Northern Virginia is the undisputed capital of data centers worldwide. A Cushman & Wakefield report suggests the market measures more than 1,600MW of installed capacity, more than double the next largest market.
Within that, Loudoun County is the epicenter; home to the “Data Center Alley” neighborhood, official figures suggest it currently has around 26 million sq ft of data centers across the whole county.
However, as Loudoun continues to fill, a number of developers are looking to expand to neighboring counties. Developments in Prince William are growing, and a new project could see thousands of acres rezoned, paving the way for tens of millions of square feet of new data center development.

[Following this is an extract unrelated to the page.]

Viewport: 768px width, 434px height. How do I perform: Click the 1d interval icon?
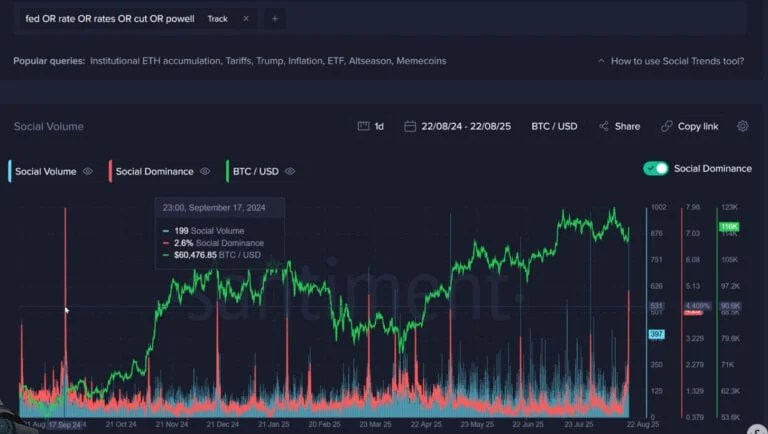point(364,127)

Locals, however, are rallying against the proposals, as are others throughout the county and wider Northern Virginia.
Even if there is enough land and power, the residents may be reaching saturation point.

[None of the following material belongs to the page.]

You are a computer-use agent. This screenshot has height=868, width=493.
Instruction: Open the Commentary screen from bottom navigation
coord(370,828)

Prince William Digital Gateway - a new rival to Loudoun?
Reports surfaced last year of PW Digital Gateway, a development in Prince William County. First reports described an 800-acre development that would string together 30 parcels of agricultural land along Pageland Lane owned by 15 property owners, to be developed by a single unnamed data center developer.
Since then, the PW Gateway project has expanded massively to something that, if fully built out, could see Prince William overtake Loudoun as the data center hotspot of the world.
More than 200 landowners have elected to join the proposal; the current version of the project would replan 2,133 acres of the county's "Rural Crescent" for data centers. Approval could pave the way for up to 7.6 million square feet of data centers; more than all the facilities in Loudoun right now - and on top of other existing developments in PWC.
It’s worth noting, however, that even if the Gateway plan is approved, individual developments would still need planning permission; data center developments outside the county’s existing designated ‘Data Center Overlay Zone’ also need special permission.
The original developer for the 800-acre project was later revealed as QTS, when the company’s logo was spotted on slides shown at a town hall meeting. QTS confirmed this to the press: “QTS has been approached and is seeking to acquire land as part of the Prince William County Digital Gateway project,” a QTS spokesperson wrote in a statement to Prince William Times.
“This is a unique opportunity to play a role in what could be the most significant economic development initiative in the county’s history. QTS has a strong track record of being a considerate, supportive and sustainable neighbor and is committed to a thoughtful development strategy that will preserve the historical significance and aesthetic beauty of the area,” the statement continued. QTS declined to expand on these comments to DCD.
Not everyone was convinced by QTS, and protests focused on the Manassas National Battlefield, a historic Civil War site adjacent to the development. Around 50 people from the Coalition to Protect PWC gathered outside QTS facilities in Manassas, with chants and signs saying “stay out of the rural crescent” and “save our sacred battlefield.”
“We are here to say to QTS data centers…go away,” said Elena Schlossberg, executive director of the coalition, said at the event.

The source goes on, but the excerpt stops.